**WHAT TO WORK ON**
Give exactly the lines from the one that contains "Task: Open the Partition menu in GParted" through the end of the entries below, both included; the pictures stay out.

**SOURCE RECORDS**
────────

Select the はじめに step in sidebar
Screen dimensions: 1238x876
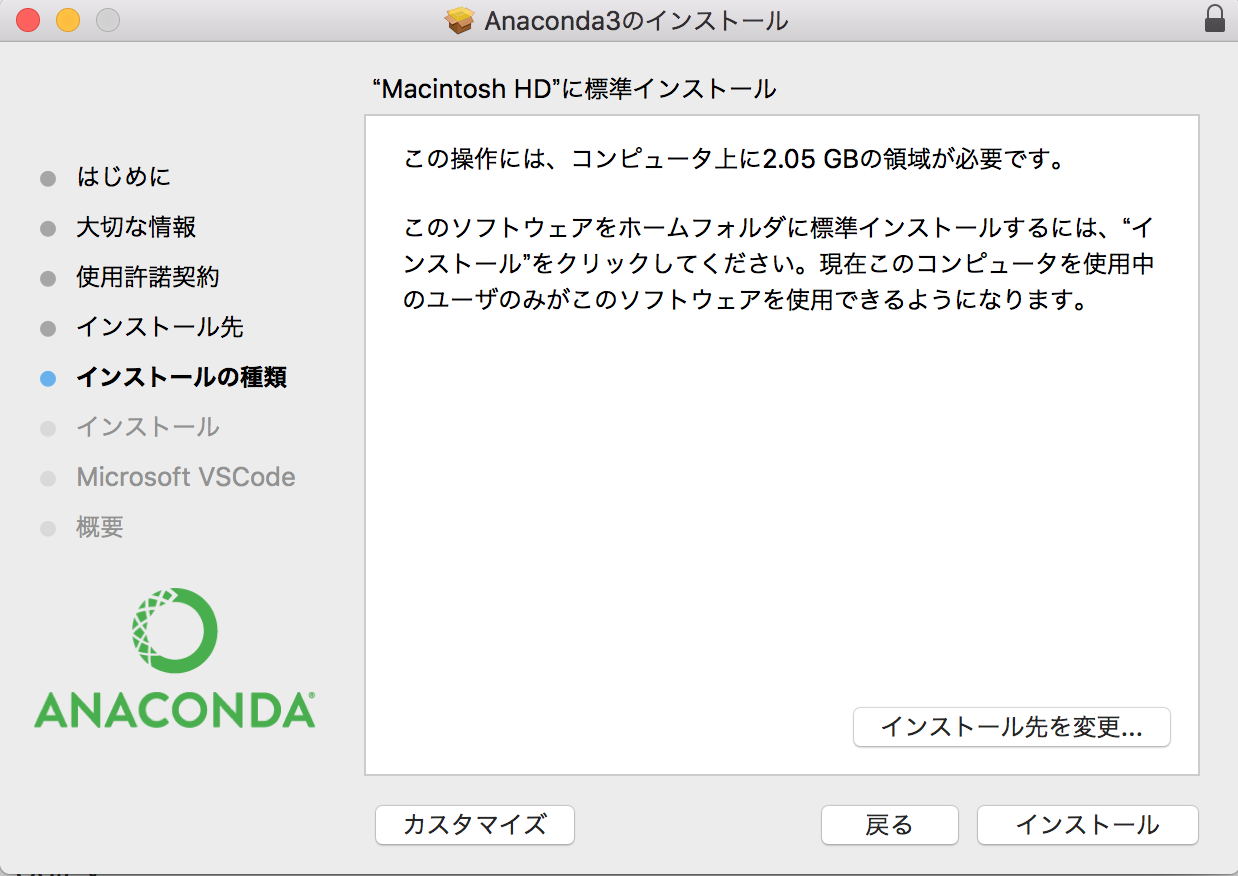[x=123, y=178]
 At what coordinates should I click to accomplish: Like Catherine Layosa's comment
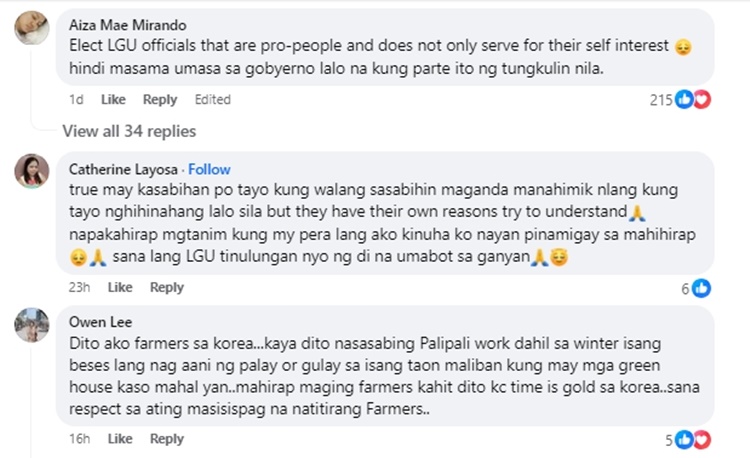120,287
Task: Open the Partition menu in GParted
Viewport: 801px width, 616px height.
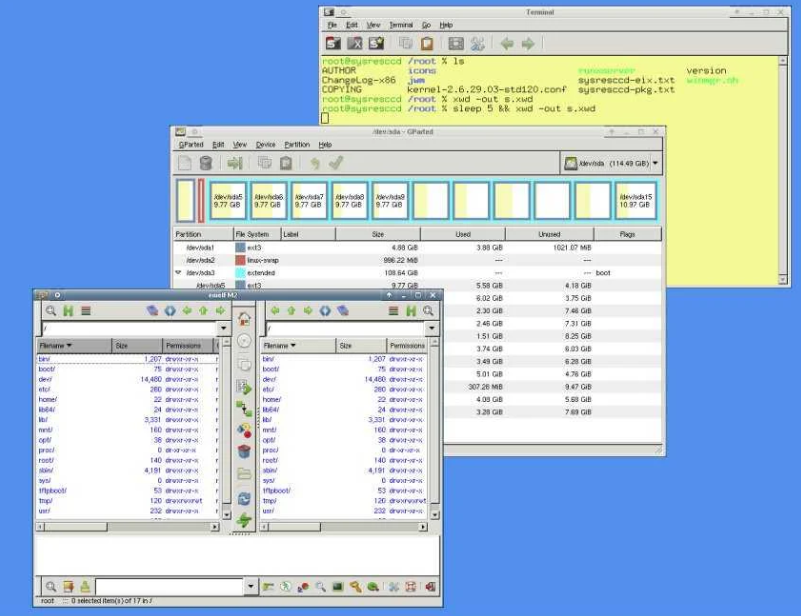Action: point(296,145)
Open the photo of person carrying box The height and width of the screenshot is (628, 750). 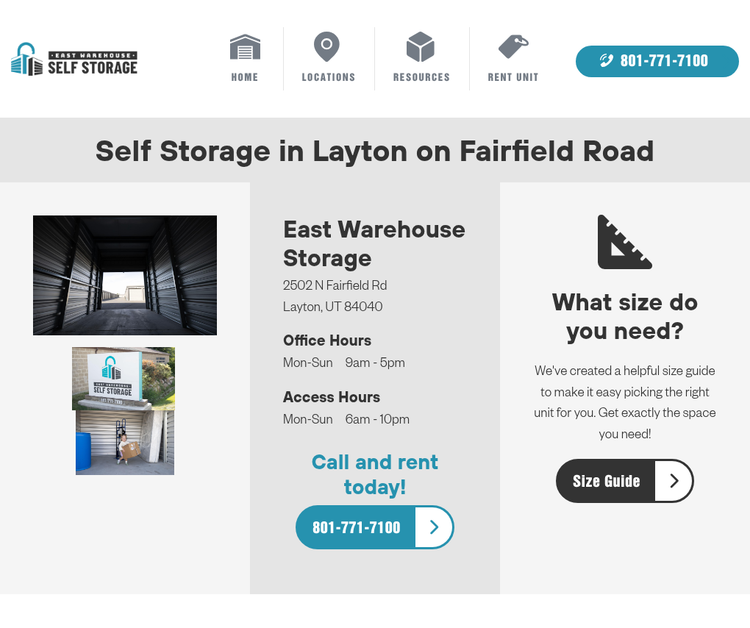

────────

**OUTPUT FOR THIS EXERCISE**
Task: Open the Partition menu in GParted
Viewport: 801px width, 616px height.
Action: point(296,145)
Open the photo of person carrying box The height and width of the screenshot is (628, 750). 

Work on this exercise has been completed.